### The task
Reproduce the records below exactly, but only between the lines holding "[Advertisement] (167, 381)" and "[Motorradtest bei Instagram] (171, 2527)", inclusive.
*** Records Section Begins ***
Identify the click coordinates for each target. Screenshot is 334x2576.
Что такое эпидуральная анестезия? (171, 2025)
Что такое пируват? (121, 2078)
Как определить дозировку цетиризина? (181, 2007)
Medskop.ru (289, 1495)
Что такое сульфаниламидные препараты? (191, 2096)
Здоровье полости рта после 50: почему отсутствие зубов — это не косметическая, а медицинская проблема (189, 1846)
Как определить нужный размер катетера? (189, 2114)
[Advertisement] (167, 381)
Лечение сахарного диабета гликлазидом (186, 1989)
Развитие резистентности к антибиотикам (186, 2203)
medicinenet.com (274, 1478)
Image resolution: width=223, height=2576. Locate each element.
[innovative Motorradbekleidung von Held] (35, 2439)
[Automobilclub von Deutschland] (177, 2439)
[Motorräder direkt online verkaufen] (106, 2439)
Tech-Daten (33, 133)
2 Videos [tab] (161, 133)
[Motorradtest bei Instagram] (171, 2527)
*** Records Section Ends ***
*** Records Section Begins ***
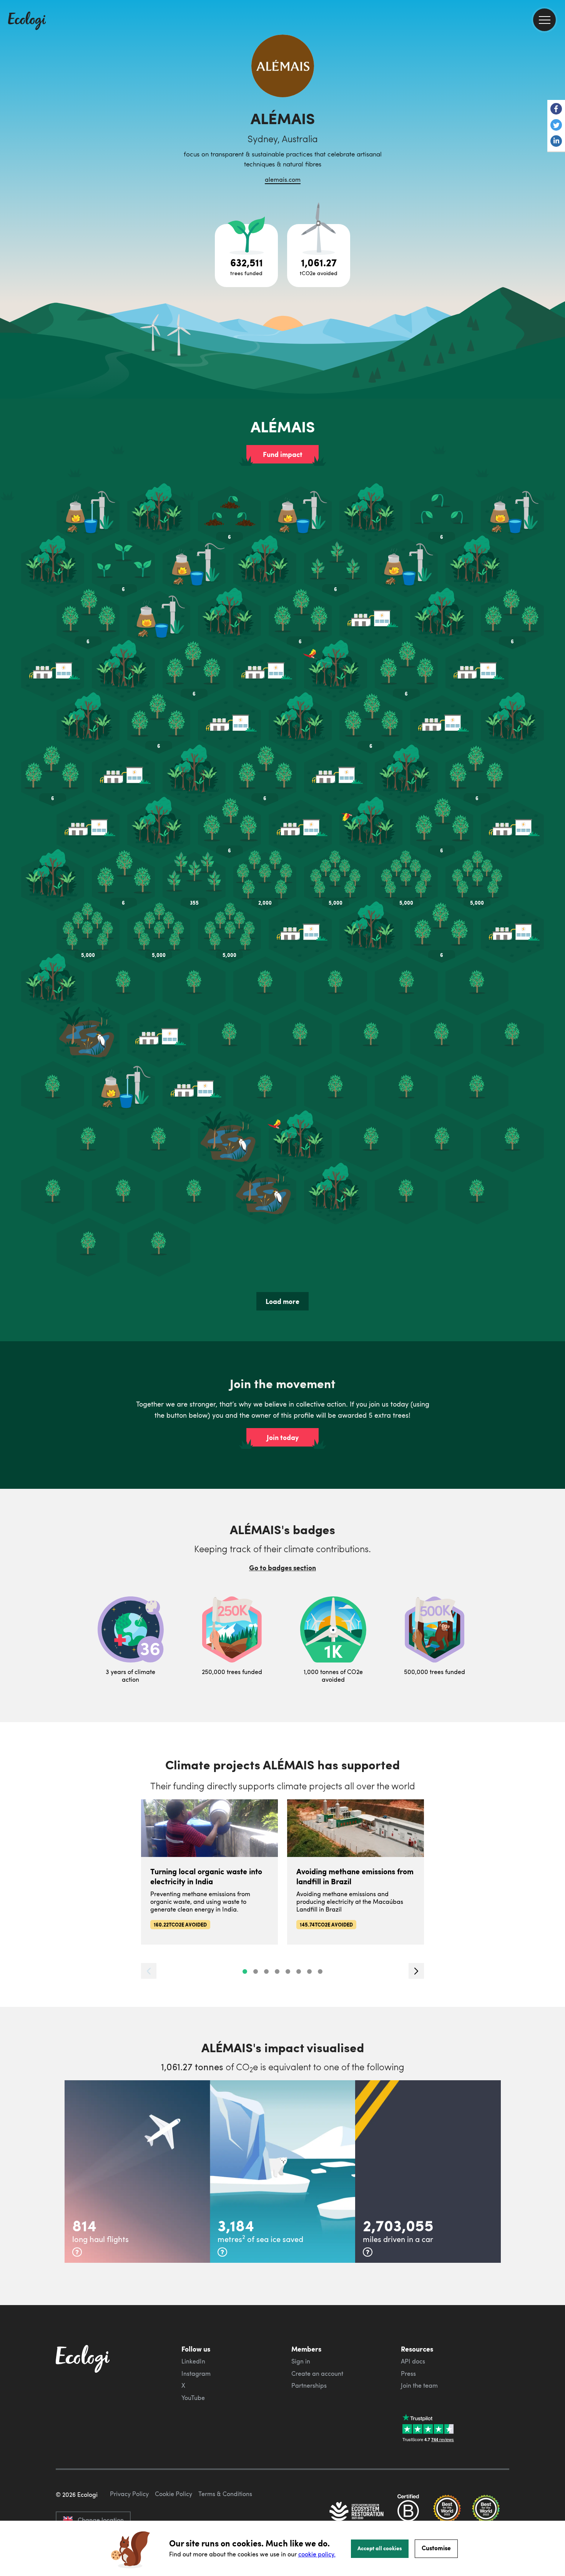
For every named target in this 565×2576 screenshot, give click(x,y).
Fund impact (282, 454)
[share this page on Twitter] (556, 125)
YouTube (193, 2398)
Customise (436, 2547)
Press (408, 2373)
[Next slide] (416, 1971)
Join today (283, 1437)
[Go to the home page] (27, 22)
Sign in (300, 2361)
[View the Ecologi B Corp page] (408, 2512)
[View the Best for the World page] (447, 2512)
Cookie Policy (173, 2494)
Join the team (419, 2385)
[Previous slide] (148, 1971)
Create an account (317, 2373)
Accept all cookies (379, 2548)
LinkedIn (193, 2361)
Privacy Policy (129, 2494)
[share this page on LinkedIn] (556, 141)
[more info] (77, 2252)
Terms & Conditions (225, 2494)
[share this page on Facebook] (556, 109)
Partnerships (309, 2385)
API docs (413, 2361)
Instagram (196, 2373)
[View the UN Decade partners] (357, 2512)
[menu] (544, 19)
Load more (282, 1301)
*** Records Section Ends ***
### Response to the task
[Advertisement] (167, 381)
Лечение сахарного диабета гликлазидом (186, 1989)
Развитие резистентности к антибиотикам (186, 2203)
medicinenet.com (274, 1478)
Image resolution: width=223, height=2576. Locate each element.
[innovative Motorradbekleidung von Held] (35, 2439)
[Automobilclub von Deutschland] (177, 2439)
[Motorräder direkt online verkaufen] (106, 2439)
Tech-Daten (33, 133)
2 Videos [tab] (161, 133)
[Motorradtest bei Instagram] (171, 2527)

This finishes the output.